Benchmarks

For contributors measuring performance or adding new benchmarks.

Executive Summary#

  • `suite`/`bench` APIbench(name, { setup?, run, teardown? }) with auto-calibration, warmup, and IQR outlier filtering
  • Five output formatsconsole (default), text, csv, json, compact-json; configurable via --format and --output
  • Profiler-backed runs — Bytecode benchmark runs can emit opcode/function profiles with --profile, including deterministic single-run capture
  • CI integration — PR workflow posts benchmark comparison comments with range-overlap classification
  • Environment tuning — Calibration time, warmup iterations, and measurement rounds configurable via environment variables

GocciaScript includes a benchmark runner for measuring execution performance. Benchmarks live in the benchmarks/ directory and use a suite/bench API.

Running Benchmarks#

# Build the GocciaBenchmarkRunner
./build.pas benchmarkrunner

# Run all benchmarks
./build/GocciaBenchmarkRunner benchmarks

# Run a specific benchmark
./build/GocciaBenchmarkRunner benchmarks/fibonacci.js

# Run a benchmark from stdin
printf 'suite("stdin", () => { bench("sum", { run: () => 1 + 1 }); });\n' | ./build/GocciaBenchmarkRunner
printf 'suite("stdin", () => { bench("sum", { run: () => 1 + 1 }); });\n' | ./build/GocciaBenchmarkRunner - --mode=bytecode

# Run benchmarks with 2 parallel workers (default: CPU count)
./build/GocciaBenchmarkRunner benchmarks --jobs=2

# Run bytecode benchmarks with VM profiler data
./build/GocciaBenchmarkRunner benchmarks --profile=all --profile-output=bench-profile.json --jobs=1

# Capture a deterministic opcode/allocation profile for CI-style diffing
./build/GocciaBenchmarkRunner benchmarks/numbers.js --profile-deterministic --profile-output=profile.json

# Export results in different formats
./build/GocciaBenchmarkRunner benchmarks --format=json --output=results.json
./build/GocciaBenchmarkRunner benchmarks --format=compact-json --output=compact-results.json
./build/GocciaBenchmarkRunner benchmarks --format=csv --output=results.csv
./build/GocciaBenchmarkRunner benchmarks --format=text

When no path is provided, GocciaBenchmarkRunner reads benchmark source from stdin. Use - explicitly when you want stdin alongside other CLI flags and still make the input source obvious.

Output Formats#

The GocciaBenchmarkRunner supports five output formats via the --format flag:

FormatDescription
console (default)Pretty-printed columnar output with suite headers, variance, setup/teardown times, and summary
textCompact one-line-per-benchmark format with optional setup=Xms teardown=Xms suffixes
csvStandard CSV with header row (file,suite,name,ops_per_sec,variance_percentage,mean_ms,iterations,setup_ms,teardown_ms,error)
jsonStructured JSON with the common CLI envelope (build, aggregate output, timing, memory, workers) and a files[] array containing each fileName, per-file timing, and nested benchmarks[], including opsPerSec, variancePercentage, minOpsPerSec, maxOpsPerSec, setupMs, and teardownMs
compact-jsonSame structured JSON shape, omitting build, memory, stdout, and stderr for smaller machine-readable output

Use --output=<file> to write results to a file instead of stdout.

Profiling Benchmark Runs#

GocciaBenchmarkRunner accepts the same VM profiling flags as GocciaScriptLoader: --profile=opcodes|functions|all, --profile-output=<path>, and --profile-format=flamegraph. Profiling forces bytecode mode and serial execution because profiler state is per thread.

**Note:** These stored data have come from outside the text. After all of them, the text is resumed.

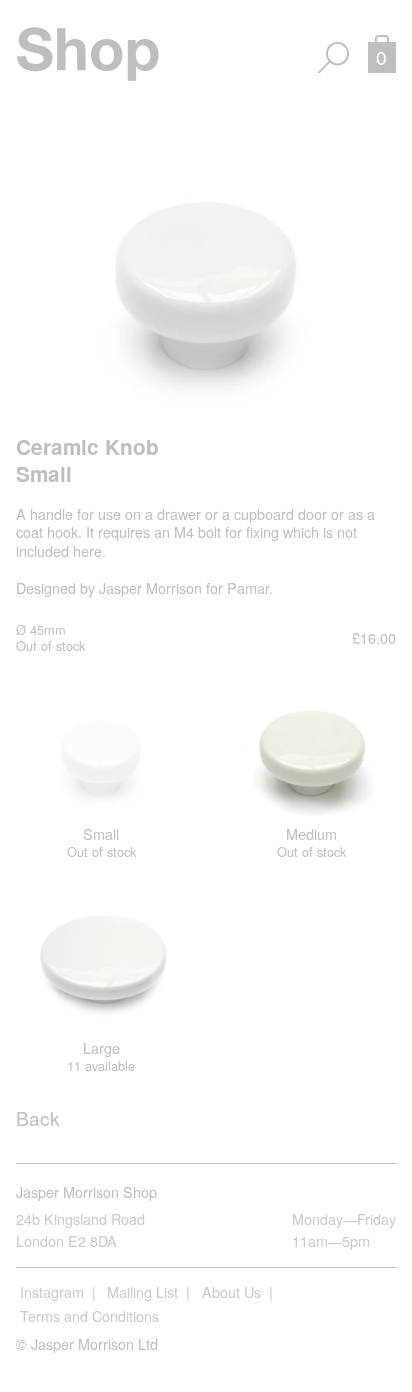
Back (38, 1117)
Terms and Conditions (89, 1315)
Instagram (52, 1291)
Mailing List (142, 1291)
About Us (231, 1291)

Use profiler-backed benchmark runs when a benchmark ratio is ambiguous and you need to see the opcode mix, scalar fast-path hit rate, JS function self-time, or allocation attribution:

./build/GocciaBenchmarkRunner benchmarks/numbers.js \
  --profile=all \
  --profile-output=tmp/numbers-profile.json \
  --format=json \
  --output=tmp/numbers-bench.json \
  --jobs=1

For deterministic CI signals, add --profile-deterministic. This skips warmup, calibration, and repeated measurement rounds, then runs each registered benchmark once through the existing setup/run/teardown path. If --profile is not provided, it defaults to --profile=all. The benchmark report remains structurally valid, but throughput fields are placeholders; use the profile JSON for deterministic comparisons.

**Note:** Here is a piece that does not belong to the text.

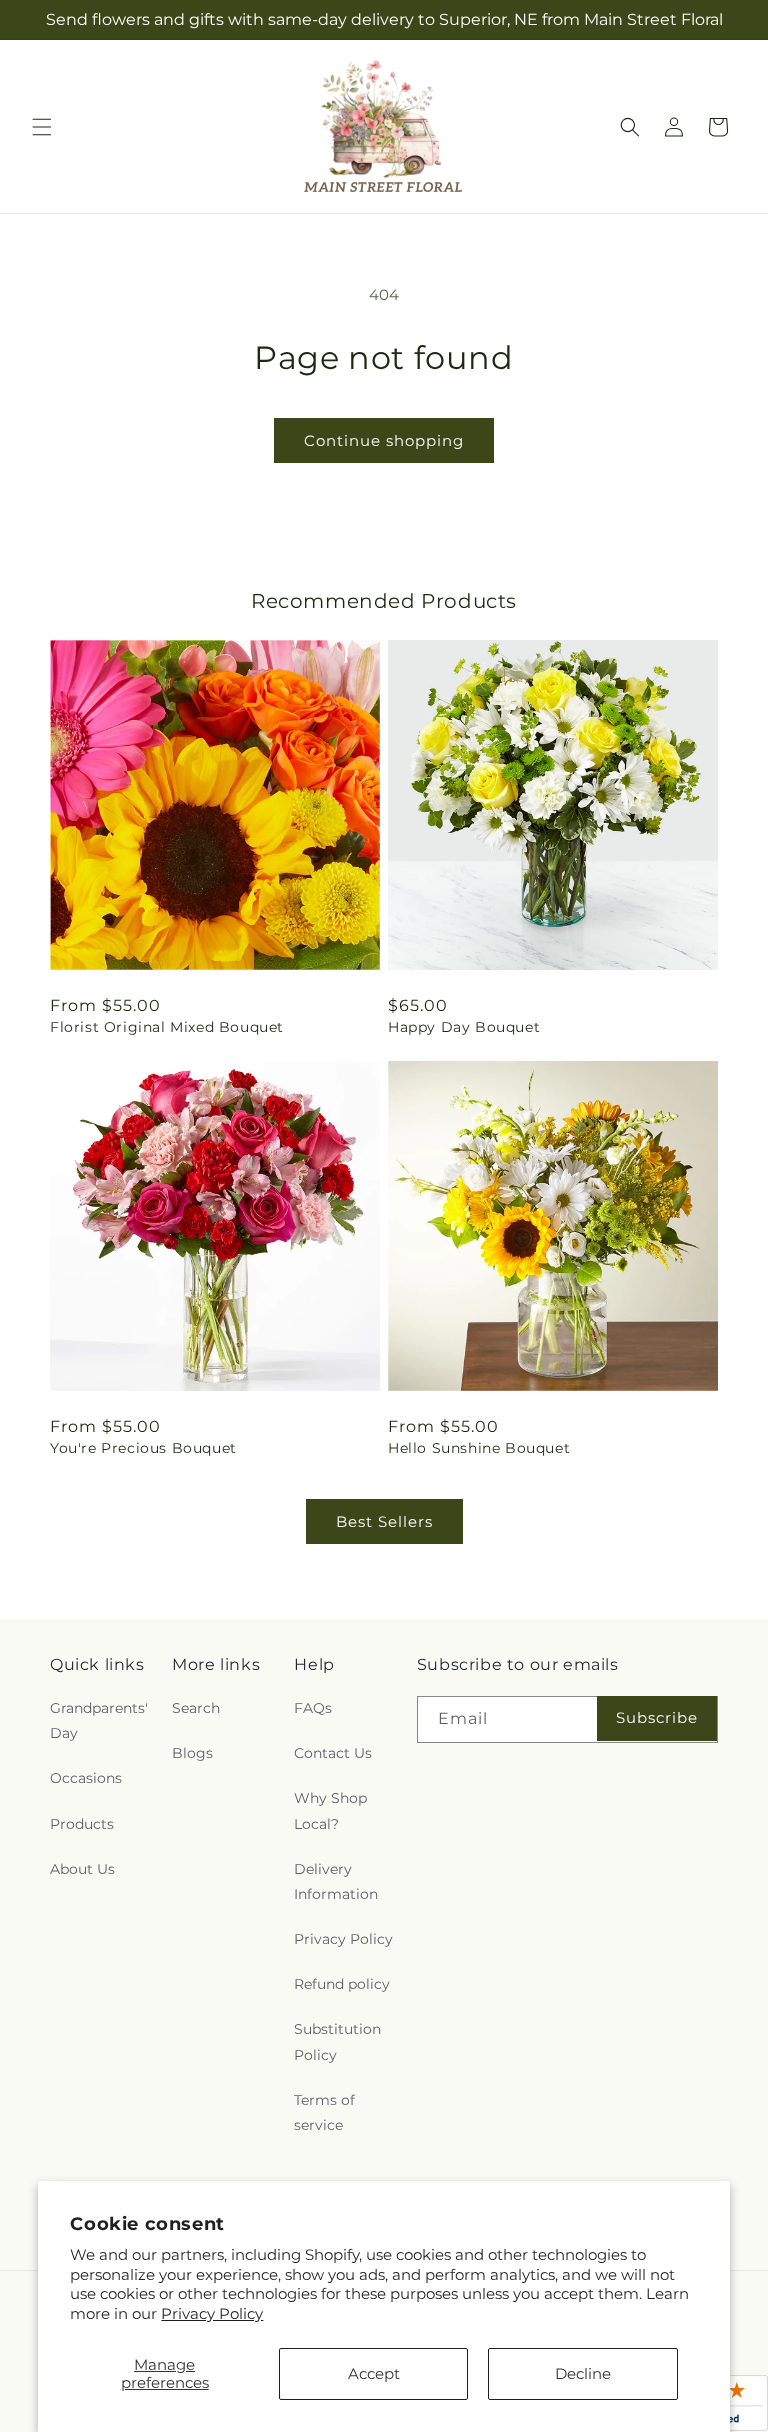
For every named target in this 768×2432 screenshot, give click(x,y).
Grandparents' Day (99, 1720)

./build/GocciaBenchmarkRunner benchmarks/numbers.js \
  --profile-deterministic \
  --profile-output=tmp/numbers-deterministic-profile.json \
  --format=compact-json \
  --output=tmp/numbers-deterministic-report.json

Configuring Benchmark Parameters#

Benchmark calibration and measurement parameters can be configured via environment variables:

Environment VariableDefaultDescription
GOCCIA_BENCH_WARMUP5Number of warmup iterations before calibration
GOCCIA_BENCH_CALIBRATION_MS200Target calibration time in milliseconds
GOCCIA_BENCH_CALIBRATION_BATCH5Initial batch size for calibration
GOCCIA_BENCH_ROUNDS7Number of measurement rounds (1–50; median of IQR-filtered data is reported)

Example:

# Fast local run with shorter calibration and fewer rounds
GOCCIA_BENCH_CALIBRATION_MS=50 GOCCIA_BENCH_ROUNDS=3 ./build/GocciaBenchmarkRunner benchmarks

# Thorough serial run with longer calibration and more rounds
GOCCIA_BENCH_CALIBRATION_MS=500 GOCCIA_BENCH_ROUNDS=15 ./build/GocciaBenchmarkRunner benchmarks

Writing Benchmarks#

The bench() function takes a name and an options object with setup, run, and teardown fields:

suite("collections", () => {
  bench("Set iteration", {
    setup: () => new Set(Array.from({ length: 50 }, (_, i) => i)),
    run: (s) => {
      let sum = 0;
      s.forEach((v) => { sum = sum + v; });
    },
    teardown: (s) => { s.clear(); },
  });

  bench("simple computation", {
    run: () => {
      const result = 1 + 2 + 3;
    },
  });
});

API#

  • `setup` (optional): Called once before warmup. Its return value is passed as the first argument to run and teardown, even when that value is undefined.
  • `run` (required): The timed benchmark function. Called many times during warmup, calibration, and measurement.
  • `teardown` (optional): Called once after all measurement rounds complete. Receives the setup return value.
  • All three phases are independently timed and reported as setupMs, teardownMs, and the main opsPerSec/meanMs metrics.

Data flow#

setup() → [return value] → warmup(run × N) → calibrate(run × N) → measure(run × N × rounds) → teardown()
   ↓                                                                    ↓                          ↓
 setupMs                                                        opsPerSec, meanMs, variance   teardownMs

Guidelines#

  • Use setup to create data structures that the run function operates on. This isolates allocation cost from the operation being measured.
  • Use teardown for cleanup when the setup creates resources that should be explicitly released.
  • When the benchmark IS the creation (e.g., measuring Array.from speed), put everything in run with no setup.
  • The run function can be async for benchmarking async/await operations.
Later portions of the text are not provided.